Statcast uses radar technology to track every baseball in every ballpark 20,000 times per second. This provides incredible insight about all phases of the game, including pitch type, ball speed off the bat, and fielder’s arm strength.
Here’s what I learned about Python this week:
# Load in Statcast data using pandas
judge = pd.read_csv(“datasets/judge.csv”)
# Display the last five rows of a dataframe
judge.tail()
# Filter only for events in 2017 then get a row count
judge_events_2017 = judge[“events”][judge[‘game_date’].str.contains(“2017”)]
print(“Aaron Judge batted ball event totals, 2017:”)
print(judge_events_2017.count()
# Using the seaborn package and regplot function for multiple graphs in one figure
fig1, axs1 = plt.subplots(ncols=2, sharex=True, sharey=True)

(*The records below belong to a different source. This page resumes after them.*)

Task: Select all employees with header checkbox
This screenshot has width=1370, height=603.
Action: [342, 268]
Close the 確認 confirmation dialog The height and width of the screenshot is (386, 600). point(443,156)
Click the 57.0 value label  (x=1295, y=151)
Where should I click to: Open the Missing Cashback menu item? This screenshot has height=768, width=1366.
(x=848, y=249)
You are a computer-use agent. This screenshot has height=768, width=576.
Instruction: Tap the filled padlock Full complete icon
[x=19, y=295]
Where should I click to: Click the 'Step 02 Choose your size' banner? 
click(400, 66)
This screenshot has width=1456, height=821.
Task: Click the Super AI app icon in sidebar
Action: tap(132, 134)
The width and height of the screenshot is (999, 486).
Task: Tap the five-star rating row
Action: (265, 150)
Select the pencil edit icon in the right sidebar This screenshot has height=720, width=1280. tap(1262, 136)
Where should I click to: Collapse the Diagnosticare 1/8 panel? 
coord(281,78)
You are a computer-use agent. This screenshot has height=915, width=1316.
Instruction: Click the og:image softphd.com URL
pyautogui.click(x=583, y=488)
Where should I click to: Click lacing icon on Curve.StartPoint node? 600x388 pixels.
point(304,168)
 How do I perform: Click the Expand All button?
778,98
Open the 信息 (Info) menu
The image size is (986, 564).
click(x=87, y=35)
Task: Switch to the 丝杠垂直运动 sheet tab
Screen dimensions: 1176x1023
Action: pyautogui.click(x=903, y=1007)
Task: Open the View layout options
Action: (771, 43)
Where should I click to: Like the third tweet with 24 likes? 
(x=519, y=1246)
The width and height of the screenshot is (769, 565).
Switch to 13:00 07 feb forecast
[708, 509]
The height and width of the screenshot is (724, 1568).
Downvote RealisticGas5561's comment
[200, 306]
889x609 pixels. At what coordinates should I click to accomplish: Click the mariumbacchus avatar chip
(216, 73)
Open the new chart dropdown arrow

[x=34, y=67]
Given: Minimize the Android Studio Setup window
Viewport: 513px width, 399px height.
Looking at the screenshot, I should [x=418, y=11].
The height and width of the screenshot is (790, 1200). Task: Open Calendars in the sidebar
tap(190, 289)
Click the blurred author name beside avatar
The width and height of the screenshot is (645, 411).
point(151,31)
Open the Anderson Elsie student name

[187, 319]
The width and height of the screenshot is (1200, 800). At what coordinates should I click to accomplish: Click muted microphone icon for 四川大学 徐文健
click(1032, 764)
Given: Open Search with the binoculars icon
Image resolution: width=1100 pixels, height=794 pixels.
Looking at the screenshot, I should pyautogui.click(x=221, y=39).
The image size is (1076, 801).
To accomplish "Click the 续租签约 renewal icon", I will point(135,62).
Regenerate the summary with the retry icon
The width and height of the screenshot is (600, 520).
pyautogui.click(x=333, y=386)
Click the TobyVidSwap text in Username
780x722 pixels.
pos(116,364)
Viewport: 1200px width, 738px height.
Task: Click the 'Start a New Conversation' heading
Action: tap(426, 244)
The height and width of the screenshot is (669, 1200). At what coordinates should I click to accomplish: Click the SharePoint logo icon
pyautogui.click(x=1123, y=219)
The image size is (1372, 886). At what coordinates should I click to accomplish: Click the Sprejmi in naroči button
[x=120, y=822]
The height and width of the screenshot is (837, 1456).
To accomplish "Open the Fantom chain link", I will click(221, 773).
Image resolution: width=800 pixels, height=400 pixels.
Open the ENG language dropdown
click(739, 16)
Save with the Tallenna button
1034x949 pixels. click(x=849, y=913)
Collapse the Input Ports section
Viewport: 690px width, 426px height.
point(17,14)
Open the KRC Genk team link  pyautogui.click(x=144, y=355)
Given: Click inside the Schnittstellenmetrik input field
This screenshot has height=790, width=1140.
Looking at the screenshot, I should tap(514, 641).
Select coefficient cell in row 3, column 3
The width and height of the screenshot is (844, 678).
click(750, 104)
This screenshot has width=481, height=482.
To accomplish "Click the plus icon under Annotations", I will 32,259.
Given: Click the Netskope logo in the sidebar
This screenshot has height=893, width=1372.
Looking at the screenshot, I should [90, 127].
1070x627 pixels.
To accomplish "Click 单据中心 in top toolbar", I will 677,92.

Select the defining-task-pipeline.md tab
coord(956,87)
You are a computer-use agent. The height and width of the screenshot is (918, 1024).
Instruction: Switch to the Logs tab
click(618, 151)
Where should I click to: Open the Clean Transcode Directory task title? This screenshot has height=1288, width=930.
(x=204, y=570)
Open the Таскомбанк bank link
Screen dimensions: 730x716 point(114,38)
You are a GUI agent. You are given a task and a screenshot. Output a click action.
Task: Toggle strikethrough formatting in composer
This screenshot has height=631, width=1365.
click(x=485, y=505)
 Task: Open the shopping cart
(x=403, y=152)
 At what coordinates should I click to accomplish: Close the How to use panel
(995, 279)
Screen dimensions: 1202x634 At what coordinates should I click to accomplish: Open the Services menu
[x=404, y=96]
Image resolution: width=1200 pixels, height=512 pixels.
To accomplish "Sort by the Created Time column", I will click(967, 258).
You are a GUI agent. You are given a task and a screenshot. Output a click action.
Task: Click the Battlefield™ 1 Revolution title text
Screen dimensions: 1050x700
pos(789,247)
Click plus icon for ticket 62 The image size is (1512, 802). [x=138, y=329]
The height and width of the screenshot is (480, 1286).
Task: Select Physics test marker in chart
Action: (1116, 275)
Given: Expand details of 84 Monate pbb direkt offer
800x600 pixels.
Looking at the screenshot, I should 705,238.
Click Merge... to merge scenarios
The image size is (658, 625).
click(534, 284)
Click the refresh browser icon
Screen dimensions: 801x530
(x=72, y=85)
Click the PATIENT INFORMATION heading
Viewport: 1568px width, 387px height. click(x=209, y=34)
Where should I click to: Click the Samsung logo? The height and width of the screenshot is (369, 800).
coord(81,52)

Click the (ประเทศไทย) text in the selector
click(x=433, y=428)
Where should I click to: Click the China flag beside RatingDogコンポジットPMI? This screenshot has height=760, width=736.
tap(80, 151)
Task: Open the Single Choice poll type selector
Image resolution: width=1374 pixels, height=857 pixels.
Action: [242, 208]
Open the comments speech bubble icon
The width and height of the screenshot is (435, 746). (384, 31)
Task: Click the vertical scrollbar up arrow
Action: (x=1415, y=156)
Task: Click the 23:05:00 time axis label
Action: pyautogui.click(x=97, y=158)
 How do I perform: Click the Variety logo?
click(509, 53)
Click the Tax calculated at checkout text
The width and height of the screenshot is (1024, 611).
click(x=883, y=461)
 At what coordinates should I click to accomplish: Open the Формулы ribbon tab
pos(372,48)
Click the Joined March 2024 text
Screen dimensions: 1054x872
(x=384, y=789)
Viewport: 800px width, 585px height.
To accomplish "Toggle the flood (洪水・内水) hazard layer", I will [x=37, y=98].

sns.regplot(x=”launch_speed”, y=”launch_angle”, fit_reg=False, color=’tab:blue’, data=judge_hr, ax=axs1[0]).set_title(‘Aaron Judge\nHome Runs, 2015-2017′)
sns.regplot(x=”launch_speed”, y=”launch_angle”, fit_reg=False, color=’tab:blue’, data=stanton_hr, ax=axs1[1]).set_title(‘Giancarlo Stanton\nHome Runs, 2015-2017’)
#Combine two dataframes via pandas concat
judge_stanton_hr = pd.concat([judge_hr, stanton_hr])
#Use seaborn to create a boxplot of a single column
sns.boxplot(x=judge_stanton_hr[“release_speed”]).set_title(‘Home Runs, 2015-2017’)
#Apply a column-based function to each row
judge_strike_hr[‘zone_x’] = judge_strike_hr.apply(assign_x_coord, axis=1)
#Using matplotlib, plot a 2d histogram
plt.hist2d(x=”zone_x”, y=”zone_y”, data=judge_strike_hr,bins = 3, cmap=’Blues’)
That’s all for this week.